WORK INSTRUCTIONS: Find how many lines below mention "Given". Nothing but the number is needed.
===== RECORD EXCERPTS
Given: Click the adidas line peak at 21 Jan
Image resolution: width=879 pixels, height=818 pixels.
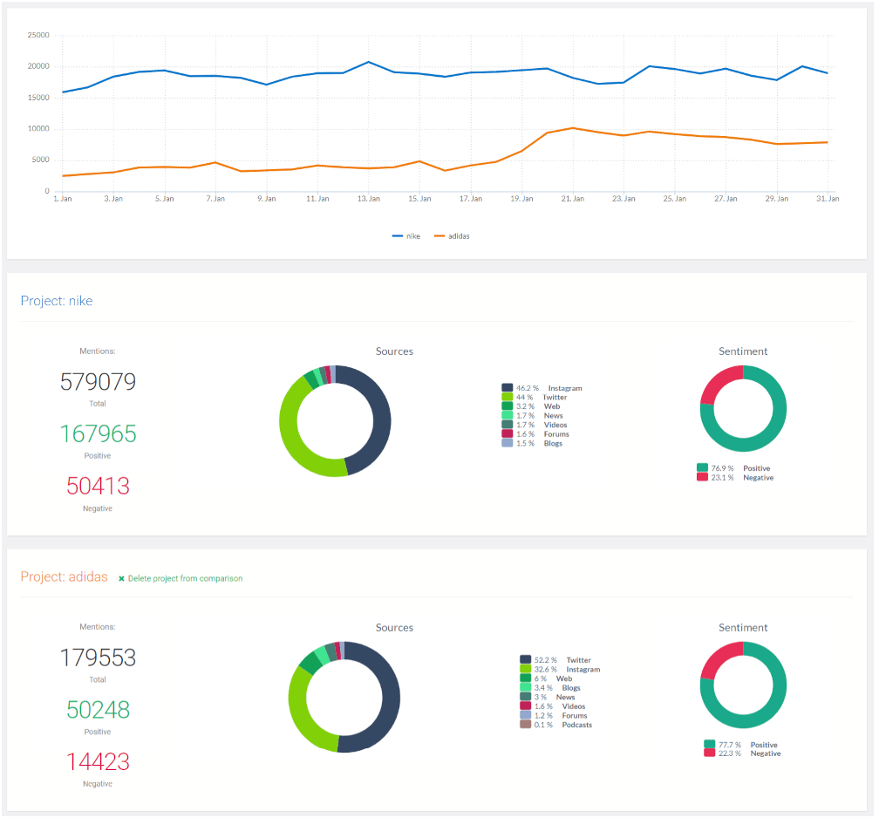Looking at the screenshot, I should (572, 127).
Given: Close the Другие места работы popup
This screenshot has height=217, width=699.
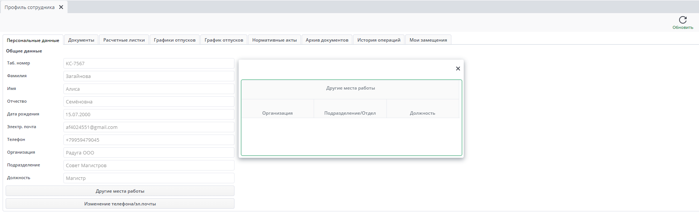Looking at the screenshot, I should tap(458, 69).
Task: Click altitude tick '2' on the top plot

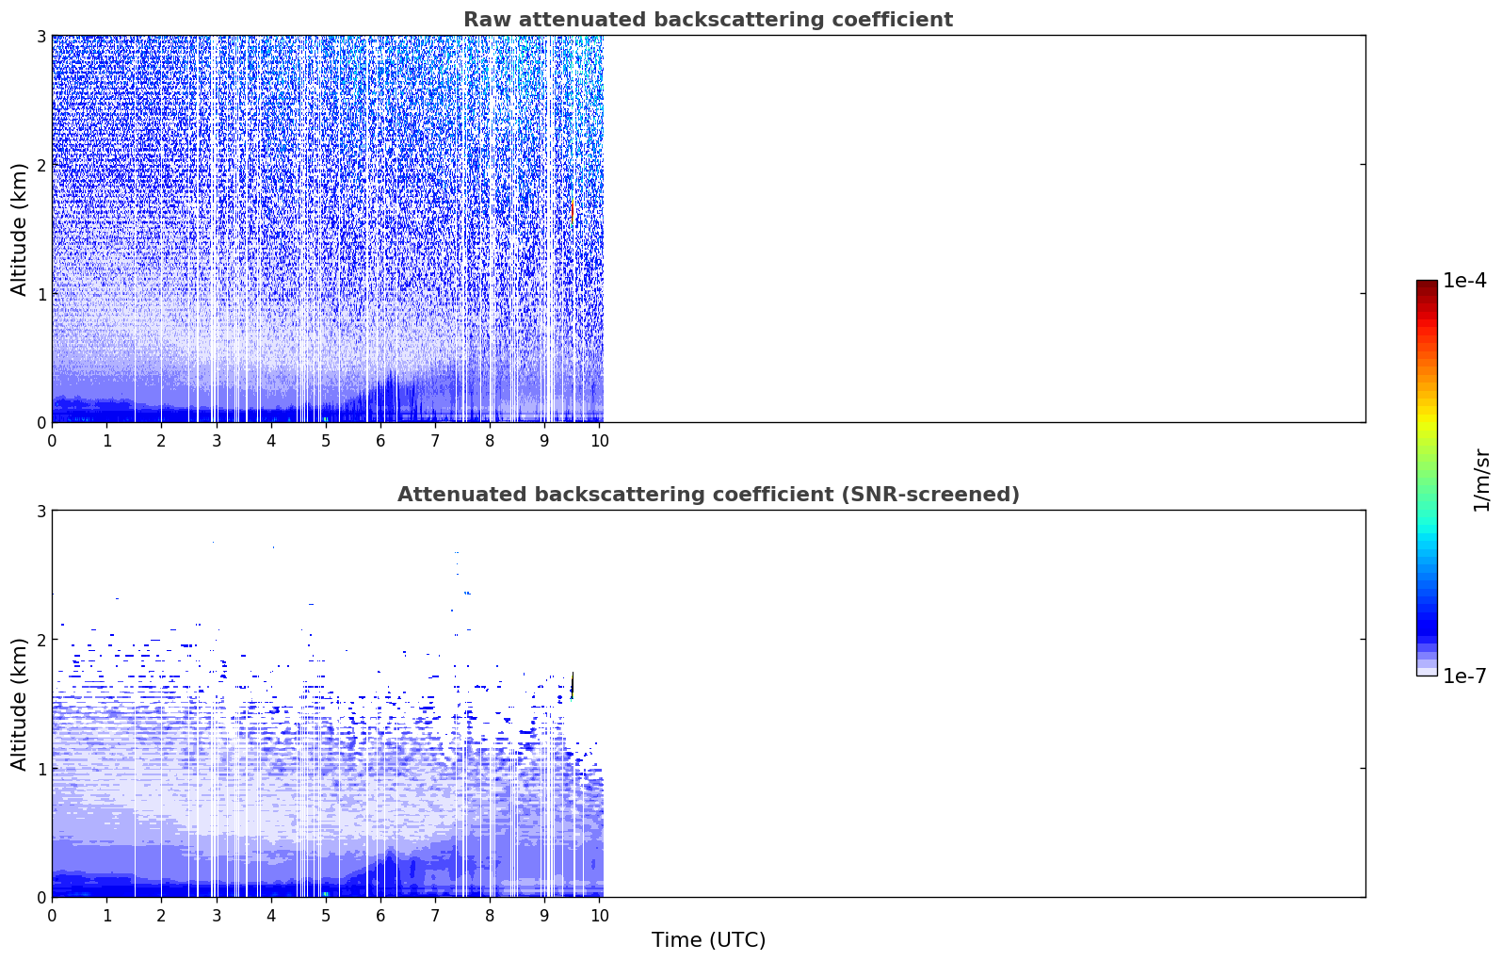Action: [40, 165]
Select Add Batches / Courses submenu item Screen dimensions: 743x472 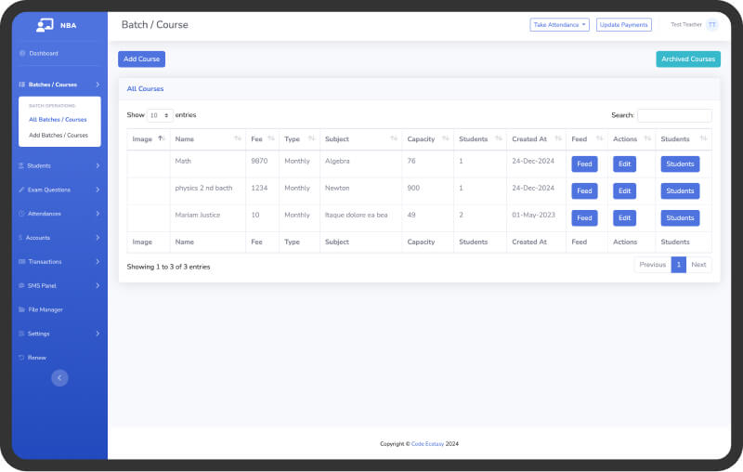click(59, 135)
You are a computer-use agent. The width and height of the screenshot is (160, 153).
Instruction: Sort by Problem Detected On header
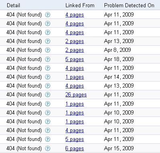click(129, 5)
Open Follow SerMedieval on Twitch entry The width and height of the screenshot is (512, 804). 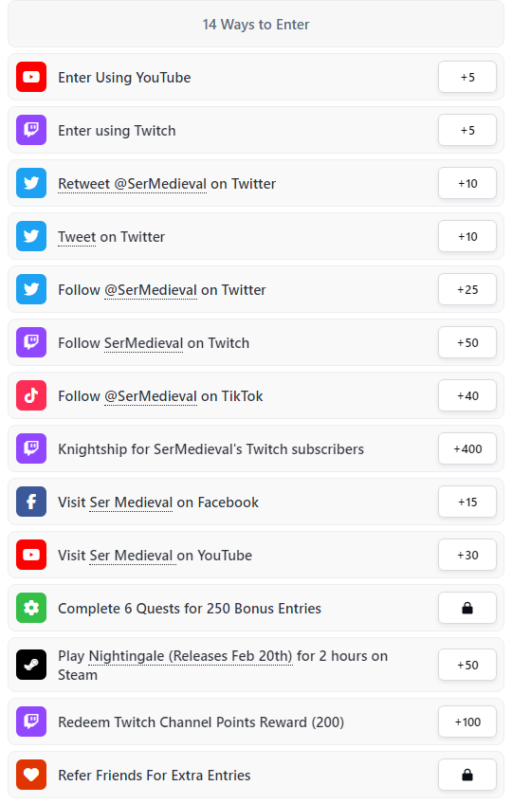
==========
WRITTEN ANSWER: 2